7 Emerging Artists to Discover at Art Stage Singapore
Fascinated by mass-produced objects, French-Filipino artist Olivia D’Aboville recycles plastic spoons, cocktail stirrers, water bottles, and other industrial products into sculptures that resemble delicate forms of oceanic life. Her thought-provoking sculptures, on view at Altro Mondo’s booth, serve to remind us that our reliance on manufactured goods has a detrimental effect on the environment.
Practically a tradition at Art Stage Singapore is the Southeast Asian Platform, where one can find emerging artists from the region. One up-and-comer is Hilmi Johandi, a Singaporean painter who combines the mediums of painting and film. Johandi culls his images from archival photographs and footage from Singapore’s heyday of film in the 1950s and ’60s. The superimposition of these found images from the time of post-war Singapore at the start of its modernization highlights the cultural friction of a society caught between its past and its future. Johandi presents two large-scale paintings at the SEA platform, presented by Galerie Steph.
Vietnamese artist Hoang Duong Cam—who has been called one of Vietnam’s “most daring conceptual artists”—creates paintings that incorporate performance art and photography. His work—showing at Galerie Quynh’s booth—is a reflection of Vietnamese society in all its complexities, yet also resonates with an international audience.
Zul Mahmod is one of Singapore’s most innovative sound artists, even composing the music that he incorporates into his work. His installation at Yeo Workshop’s booth, No Substance (2014), investigates an imaginary city that has a first-world infrastructure, yet lacks a soul. No Substance is made of scientific apparatus and industrial equipment—beakers, light bulbs, glass, wood, metal, plastic—that highlight the city’s high level of industry and cultural aspirations.
Sydney-born artist Ben Quilty’s seemingly figurative paintings, inspired by Rorschach tests, are made by first creating a canvas covered in thick oil paint, and then holding the work against a blank canvas. In 2011, Quilty spent time with soldiers on the Australian base in southern Afghanistan as an official war artist. This experience is often reflected in his work—including portraits in his exhibition on view at Pearl Lam Galleries’ Hong Kong space—that depict an Australian war veteran.
Aiko Tezuka’s background in classical painting is reflected in her tapestries, presented by Galerie Michael Janssen. The Japanese artist has done extensive research on Gobelin tapestries, Indian fabrics, Peranakan tablecloths, Coptic Egyptian textiles, Renaissance tapestries, and 8th-century Japanese embroidered silk; it is practically impossible to create fabrics in the ancient Japanese tradition today, as the technology for weaving them no longer exists. Rather than replicating these ancient fabrics, she adds a layer of motifs, which at first glance look like ancient designs but are actually contemporary symbols and corporate logos.

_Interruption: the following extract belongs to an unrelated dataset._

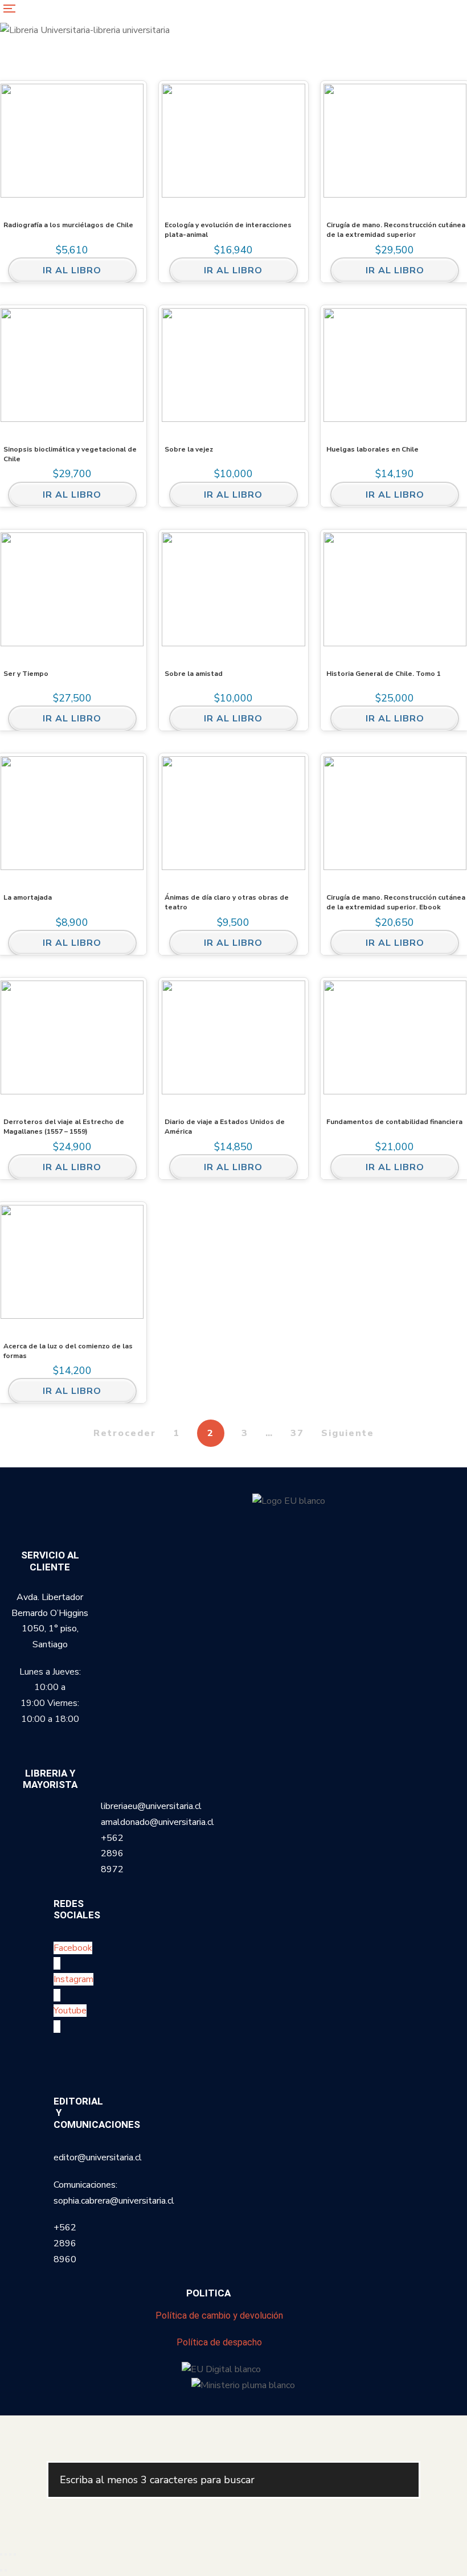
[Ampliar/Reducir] (1, 2554)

Malaysian artist Khairudin Zainudin’s gestural figurative paintings evoke Rodin’s sculptures in motion. His paintings and works on paper, on view at G13 Gallery’s booth, are a study in human behavior. His signature brushstrokes and minimal washes of color capture rituals and quotidian behavior such as eating, commuting, and interacting with our surroundings.
Art Stage Singapore is open from Jan. 22–25, 2015.